# [Study material]

· · · · · · ·

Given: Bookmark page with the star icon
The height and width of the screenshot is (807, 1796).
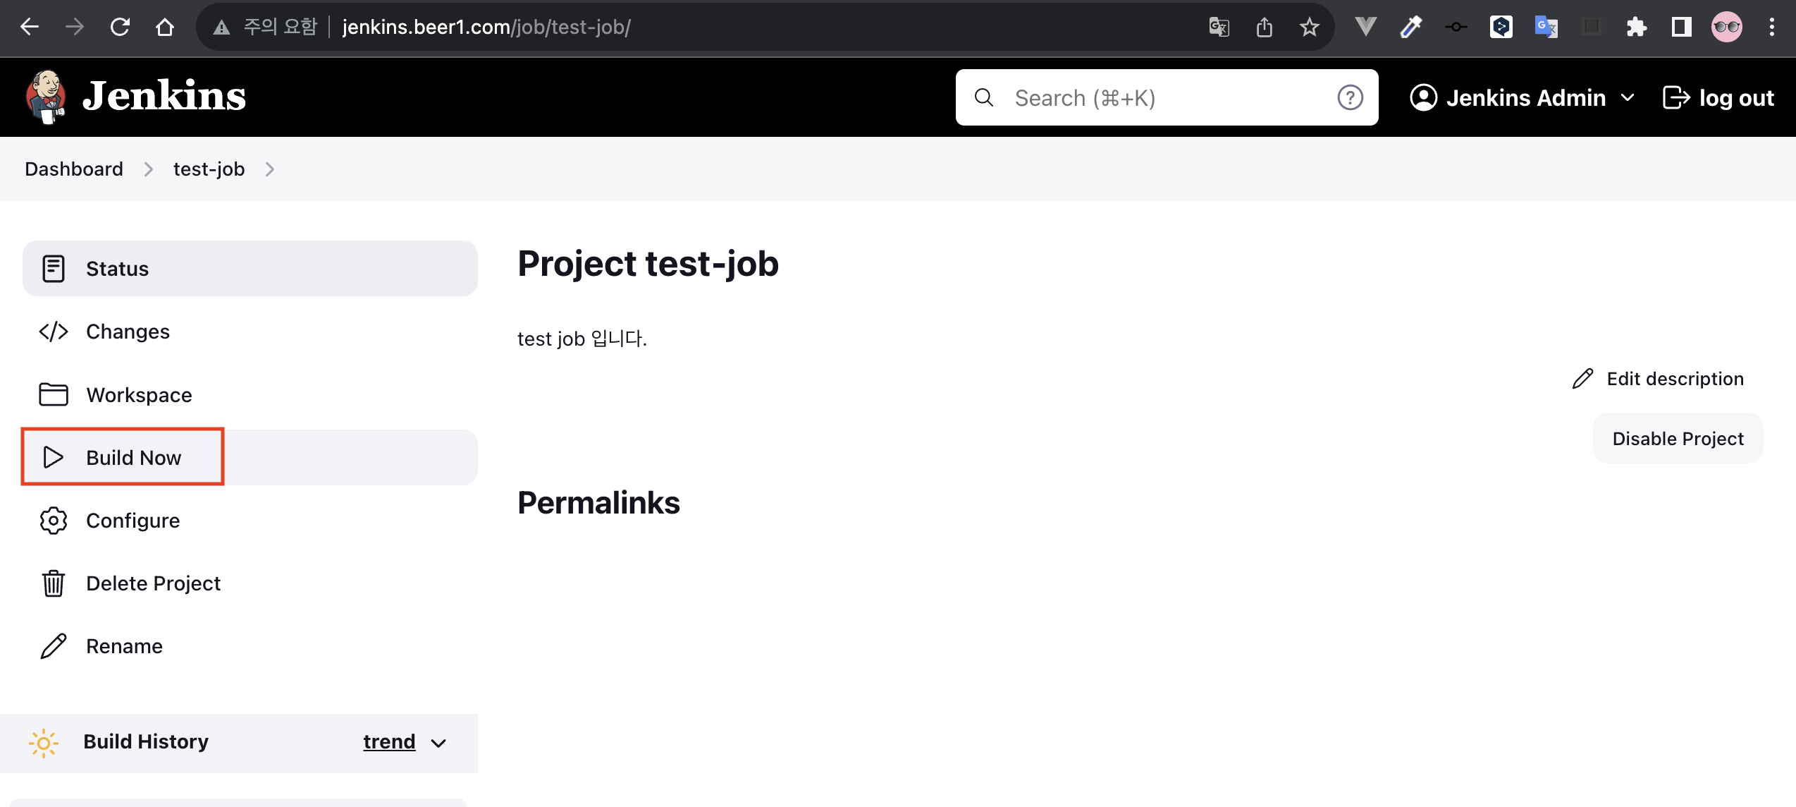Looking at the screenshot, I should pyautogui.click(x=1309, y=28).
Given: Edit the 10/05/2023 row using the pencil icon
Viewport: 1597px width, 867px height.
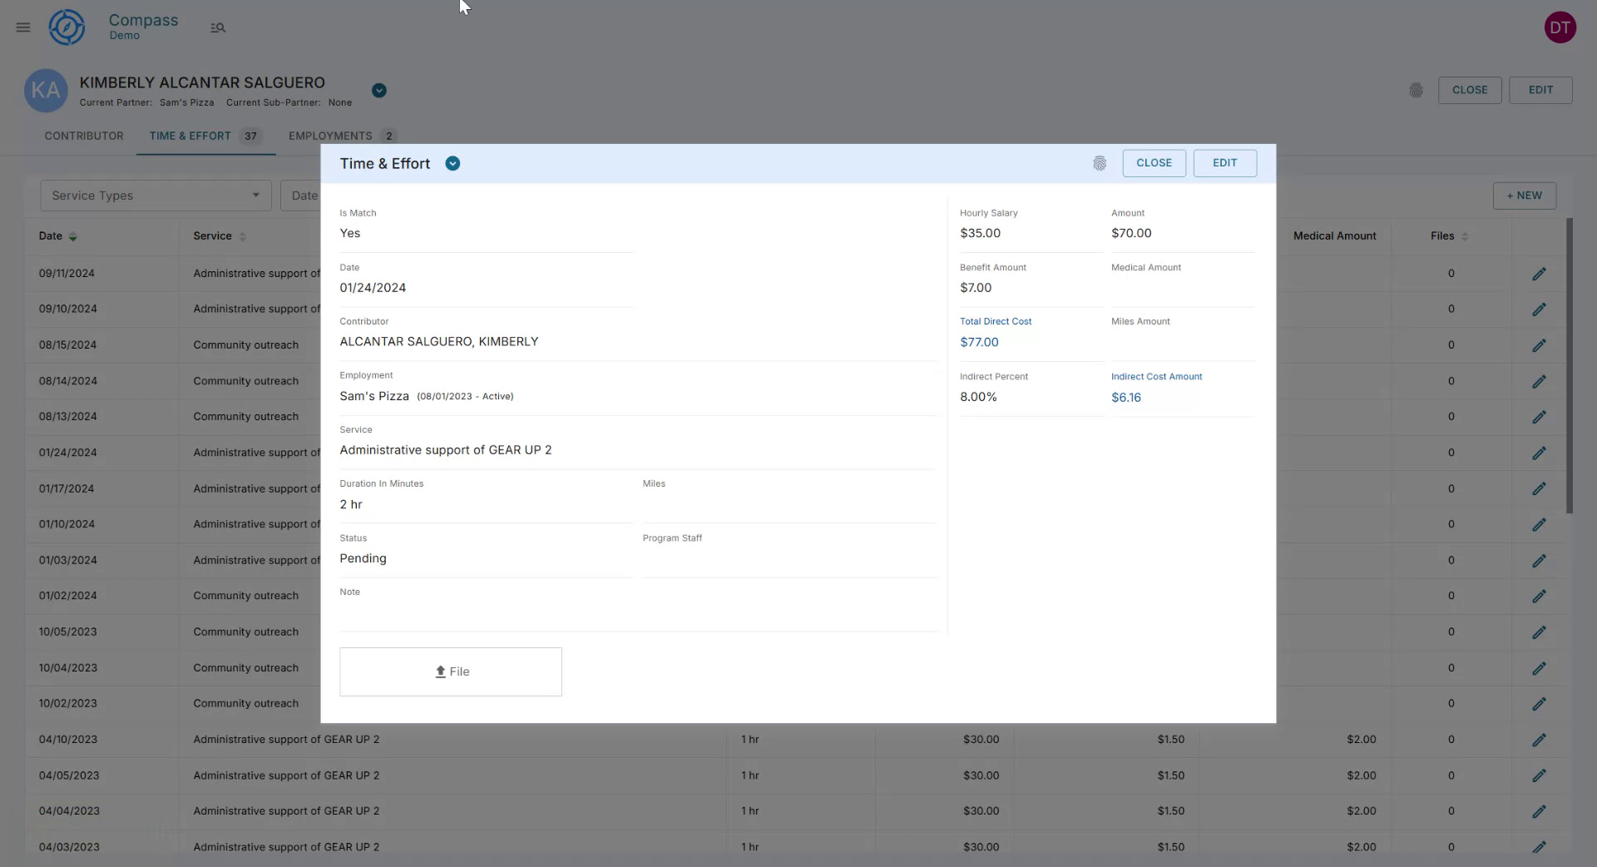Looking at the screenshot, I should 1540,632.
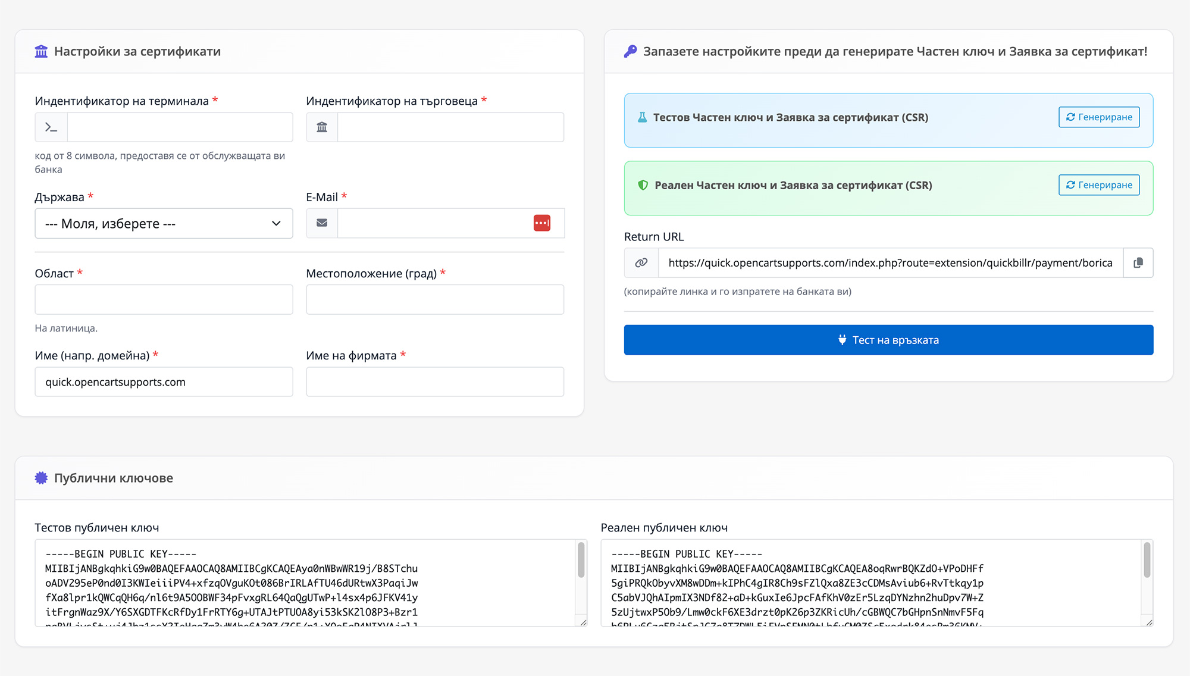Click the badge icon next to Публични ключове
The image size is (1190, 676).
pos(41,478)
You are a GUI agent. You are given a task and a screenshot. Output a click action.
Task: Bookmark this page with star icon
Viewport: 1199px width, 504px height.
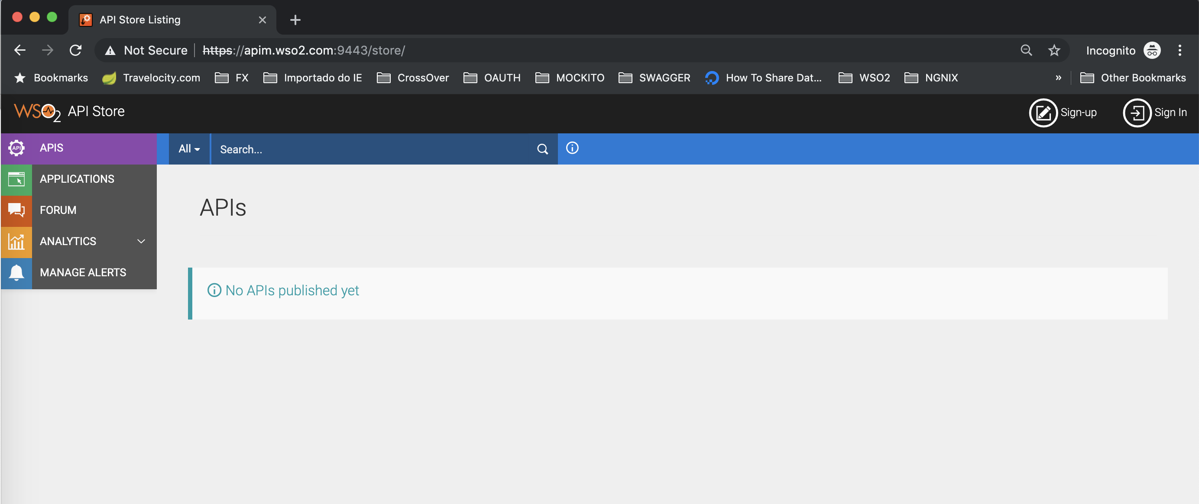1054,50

· · · · · · ·

# [Work to complete]
Please give the records above again exactly as they stand, with no pictures.

# [Exercise answer]
Given: Bookmark page with the star icon
The height and width of the screenshot is (807, 1796).
Looking at the screenshot, I should pyautogui.click(x=1309, y=28).
Given: Edit the 10/05/2023 row using the pencil icon
Viewport: 1597px width, 867px height.
Looking at the screenshot, I should 1540,632.
Click the badge icon next to Публични ключове
The image size is (1190, 676).
pos(41,478)
You are a GUI agent. You are given a task and a screenshot. Output a click action.
Task: Bookmark this page with star icon
Viewport: 1199px width, 504px height.
1054,50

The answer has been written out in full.